Tasks to carry out:
1 > In the pinball recollections, explain why the garage conversion made it easier to move machines in and out.
2 > In the pinball recollections, at whose place was the first league meeting attended by the writer who bought a STTNG in 2009?
3 > Continue the pinball recollections after their final sentence.

Text block:
=== Section Start ===

Australia 1995 - 1996 (219).webp
Jump forward to 2009, i'm stuck in a crap failing marriage and decide to buy one. I buy a STTNG and pay waaaaay too much for it, but i love the damn thing. Very soon afterwards I contact Stan Simpson somehow (@bartron) and he gets me to come along to my first ever league meeting - at Dawn Raison's place as part of the London & SE League. While there, i meet for the first time @Matt Vince @johnwhitfield, Martin Ayub, Mike Parkins, a few others. The rest is history, it's not a hobby you turn away from - i did, from 2017-2024, but i missed the people and ended up coming back with a vengeance. I currently own 11 and have 3 in my living room, but over 80 have passed through my hands over the years (50 or so different titles) and i have no intention of stopping.
 
I never really played pinball as a kid, I'd play a very occasional split flipper with my mum if she was paying but there was better value to be had pooling my money with one of my brothers and playing a tag team on WWF Wrestlefest.

In 2021 I herniated 2 discs in my back, so badly I temporarily couldn't move my legs and had to get an ambulance to hospital. What could have caused such a bad injury? I was taking my trousers off 😂

Anyway, I couldn't get out of bed without help for a while. I couldn't sit, I couldn't manage the stairs etc... I was bored but also found it hard to concentrate on much due to the medication. I don't remember how but I found virtual pinball on ipad and spent a fair bit of time playing that. After a while of repeatedly playing mostly MM I looked more into virtual pinball and by coincidence a virtual machine came up on a local facebook group, hubby saw the ad, sent it to me and he ended up going to see it. The seller had a van and agreed to deliver it the next week, it was an old Roadshow cab and much bigger than I expected!

That virtual machine kept my sanity during recovery. I would go play for a little bit and then go back and lie down and research how to load new tables and upgrade the system. As I got better I started doing some physical upgrades as well as software and playing. It kept my brain active learning something new but also gave me something new to enjoy and look forward to.

A few months later we moved house and had more space, there was a bedroom I could use for an arcade and I planned to have my vpin and eventually 2 real machines. That was all there was space for.... we all know how that goes. Garage conversion came next which brought more space but also meant not having to get machines up and down stairs so I was able to move machines in and out more easily and I've definitely taken advantage of that :)

I sometimes wonder if hubby regrets sending me that facebook ad 😂 but I can't imagine not having pinball as a hobby now. I really don't look forward to the day I can't play anymore... All the more reason to play more now :D
 
I remember putting atleast 10 50p pieces a sitting into a STTNG at the Malt Shovel pub where my parents would take me and my brother on a weekend. At home we used to take it in turns to play Amiga/Dos games like Pinball Illusions/Dreams. Going out on my own as a teenager I'd sink hours into an Adams Family at the cinema complex where it was the only machine. Sometime in the 90s pinball just went away like it had never happened. They ceased being wherever I was.

=== Section End ===

Dataset content:
=== Section Start ===

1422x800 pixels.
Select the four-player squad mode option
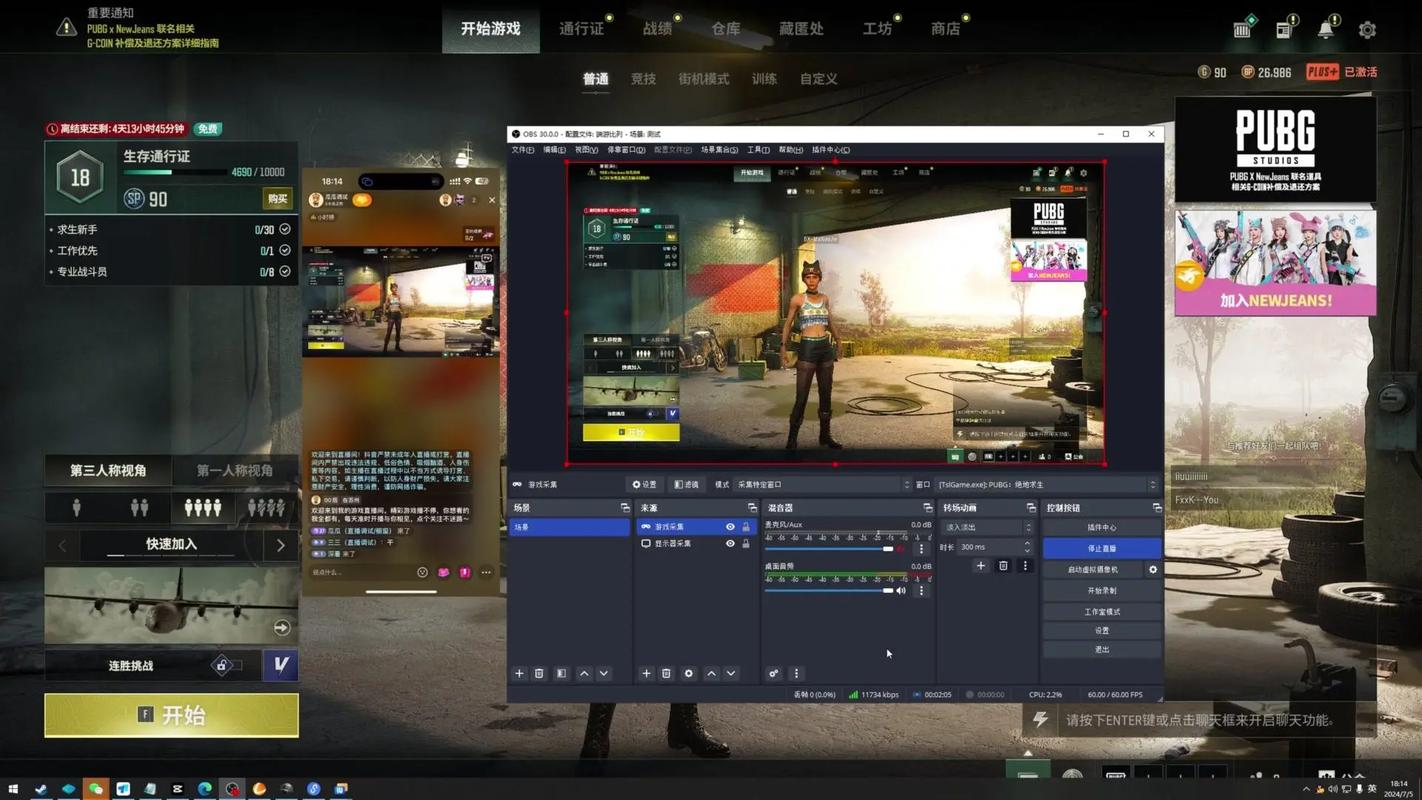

=== Section End ===
=== Section Start ===

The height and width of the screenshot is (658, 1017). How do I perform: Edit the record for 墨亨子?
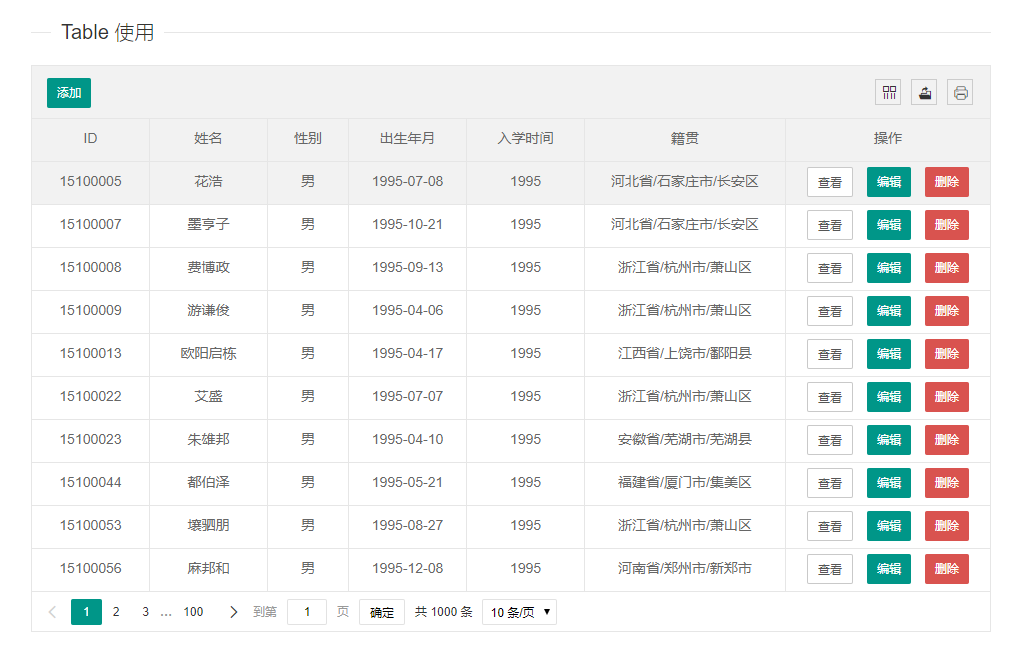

=== Section End ===

Results for each task:
1 > The conversion meant machines no longer had to be carried up and down the stairs, so they could be moved in and out more easily.

2 > It was at Dawn Raison's place, as part of the London & SE League.

3 >
Fast forward to my 30s (2018/19) I was a video game developer and had become thoroughly disenfranchised with video games - making them and playing them. I was trying to get into playing old arcade games with friends online as a form of retro release from the day job, honestly I just didn't want to look at a screen again for a decade. By happenstance we turned to Visual Pinball as the next logical step further back. I was instantly reminded that I had infact loved pinball and genuinely had no idea so many machines existed and were in circulation.

I took myself to Arcade Club in Bury for a few hours, stayed all day playing Elvira and the Party Monsters, came home and found this forum and bought one. It had no legs, half the boards were missing, it's guts were hanging out but just owning it felt like I'd thrown off the shackles of 2 decades of melting my brain.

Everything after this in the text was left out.